2009

 


Wolfgang Reisinger
(drums)

 

Jurybegründung:
Wolfgang Reisinger: ein Schlagwerker, der die Möglichkeiten seines Instrumentariums nicht nur in Hinblick auf rhythmisches Spiel, Dynamik und dichte Texturen, großen Klangfarbenreichtum und orchestrale Fülle ausschöpft, sondern auch ständig an ihrer Erweiterung arbeitet, sie neu auslotet und zu höchster technischer Perfektion und Virtuosität führt – siehe und höre u. a. sein seit 1992 verfolgtes Solo-Projekt „Extended Solo Drumming“. Wolfgang Reisinger: ein Musiker, der seit vielen Jahren auch als Leader stilsicher mit durchdachten Produktionen, durch Kontinuität und musikalische Offenheit überzeugt. Sein Aktionsradius ist wie sein Background breit gefächert, seine (zum Teil Langzeit-) Partner sind erwählt (u. a. Dave Liebman, Jean-Paul Celea, Wolfgang Mitterer, Michel Godard, Tomasz Stanko, Martin Siewert, Franz Hautzinger …), sein Kontakt zur jüngeren Generation und neuen Spielpartnern ungebrochen (u. a.

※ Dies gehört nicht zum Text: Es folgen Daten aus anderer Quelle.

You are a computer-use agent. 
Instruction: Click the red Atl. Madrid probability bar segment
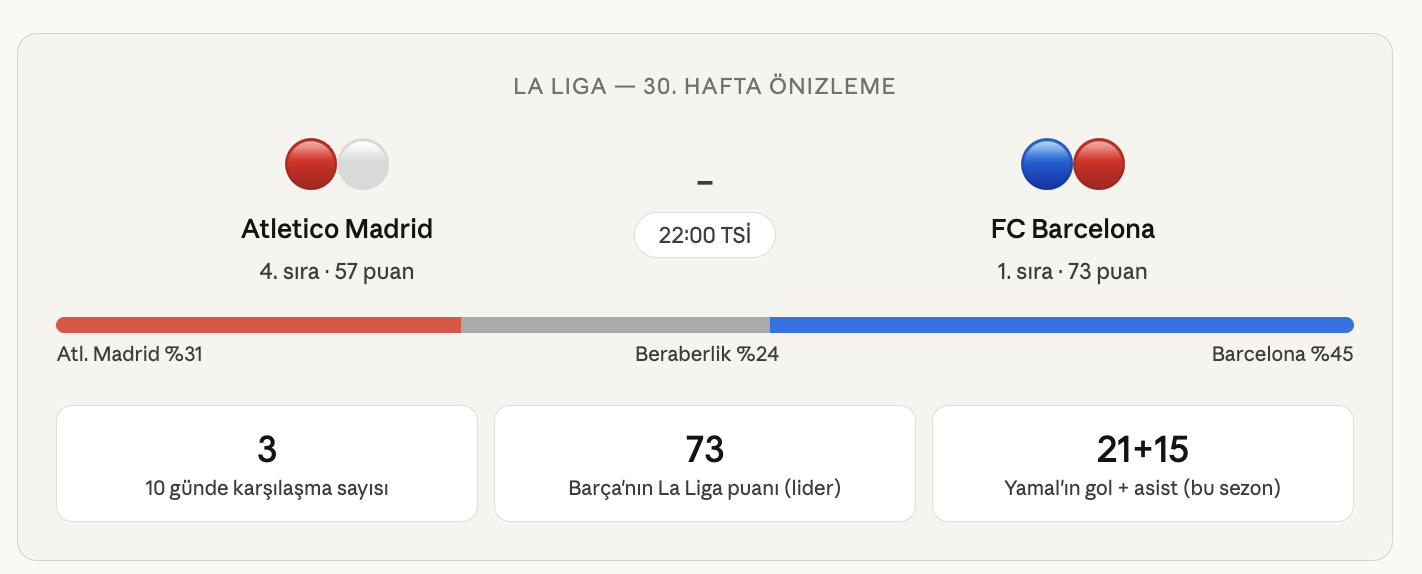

Raphael Preuschl, Michael Bruckner, Oguz Büyükberber), die Resultate dabei klar profiliert. Neben nationaler und internationaler Konzerttätigkeit (u. a. Jazzfestival Le Mans, Jazzfestival Krakau, Jazzfest Wien, Philharmonie Essen, Grande Salle des Concerts de la Cité de la Musique, Paris) war das Jahr 2008 für Wolfgang Reisinger auch gleich durch drei erfolgreiche CD-Produktionen geprägt: Er wirkte bei Wolfgang Mitterers vielbeachteten Produktion „SOPOP“ (u. a. mit Birgit Minichmayr, Georg Nigl, Peter Herbert; CD erschienen auf col legno) mit, brachte zusammen mit Ken Vandermark, Max Nagl und Clayton Thomas „c.o.d.e“ (erschienen auf cracked anegg records) heraus, und seine CD „refusion“ (Universal Music Austria/Emarcy; ein Projekt Wolfgang Reisingers unter Mitwirkung von Dave Liebman, Marc Ducret, Matthew Ga
rrison, Jean-Paul Celea und Wolfgang Mitterer) wurde vom Jazz Magazine France als CD des Jahres („Disques d´émoi de l´année“) ausgezeichnet.